Given exercise: Copy out the material word for word, beginning with the line containing "Expand the first" and continuing through the line containing "I will point(37,70).".

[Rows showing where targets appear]

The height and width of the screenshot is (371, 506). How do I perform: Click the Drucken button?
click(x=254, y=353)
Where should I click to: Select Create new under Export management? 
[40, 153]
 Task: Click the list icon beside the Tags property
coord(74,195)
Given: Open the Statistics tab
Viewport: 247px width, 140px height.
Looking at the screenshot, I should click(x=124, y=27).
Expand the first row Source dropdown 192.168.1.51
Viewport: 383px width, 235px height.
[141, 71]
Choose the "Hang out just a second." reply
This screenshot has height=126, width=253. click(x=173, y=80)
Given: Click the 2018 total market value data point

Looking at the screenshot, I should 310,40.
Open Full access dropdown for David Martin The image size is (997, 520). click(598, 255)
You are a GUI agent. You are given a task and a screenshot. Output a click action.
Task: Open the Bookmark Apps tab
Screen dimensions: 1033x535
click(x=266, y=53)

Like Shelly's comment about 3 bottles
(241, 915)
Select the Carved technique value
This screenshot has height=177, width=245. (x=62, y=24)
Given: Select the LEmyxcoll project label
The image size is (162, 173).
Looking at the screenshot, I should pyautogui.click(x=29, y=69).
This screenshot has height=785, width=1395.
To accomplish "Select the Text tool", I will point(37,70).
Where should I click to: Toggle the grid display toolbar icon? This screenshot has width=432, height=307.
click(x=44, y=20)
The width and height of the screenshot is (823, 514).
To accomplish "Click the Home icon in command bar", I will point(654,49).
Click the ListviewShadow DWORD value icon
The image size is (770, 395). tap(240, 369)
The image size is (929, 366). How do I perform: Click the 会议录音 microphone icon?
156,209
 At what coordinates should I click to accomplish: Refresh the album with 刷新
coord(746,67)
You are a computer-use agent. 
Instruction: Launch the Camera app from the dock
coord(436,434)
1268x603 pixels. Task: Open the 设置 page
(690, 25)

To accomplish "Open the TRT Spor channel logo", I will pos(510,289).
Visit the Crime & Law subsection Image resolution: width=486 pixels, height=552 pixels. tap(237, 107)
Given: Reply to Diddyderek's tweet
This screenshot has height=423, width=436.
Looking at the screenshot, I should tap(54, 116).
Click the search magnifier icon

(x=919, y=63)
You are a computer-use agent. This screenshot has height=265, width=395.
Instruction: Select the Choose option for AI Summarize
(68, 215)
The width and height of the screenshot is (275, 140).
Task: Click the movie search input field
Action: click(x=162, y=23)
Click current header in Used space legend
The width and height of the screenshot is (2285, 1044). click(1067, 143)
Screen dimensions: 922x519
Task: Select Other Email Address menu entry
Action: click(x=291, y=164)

Answer below:
Expand the first row Source dropdown 192.168.1.51
Viewport: 383px width, 235px height.
[141, 71]
Choose the "Hang out just a second." reply
This screenshot has height=126, width=253. click(x=173, y=80)
Given: Click the 2018 total market value data point

Looking at the screenshot, I should 310,40.
Open Full access dropdown for David Martin The image size is (997, 520). click(598, 255)
You are a GUI agent. You are given a task and a screenshot. Output a click action.
Task: Open the Bookmark Apps tab
Screen dimensions: 1033x535
click(x=266, y=53)

Like Shelly's comment about 3 bottles
(241, 915)
Select the Carved technique value
This screenshot has height=177, width=245. (x=62, y=24)
Given: Select the LEmyxcoll project label
The image size is (162, 173).
Looking at the screenshot, I should pyautogui.click(x=29, y=69).
This screenshot has height=785, width=1395.
To accomplish "Select the Text tool", I will point(37,70).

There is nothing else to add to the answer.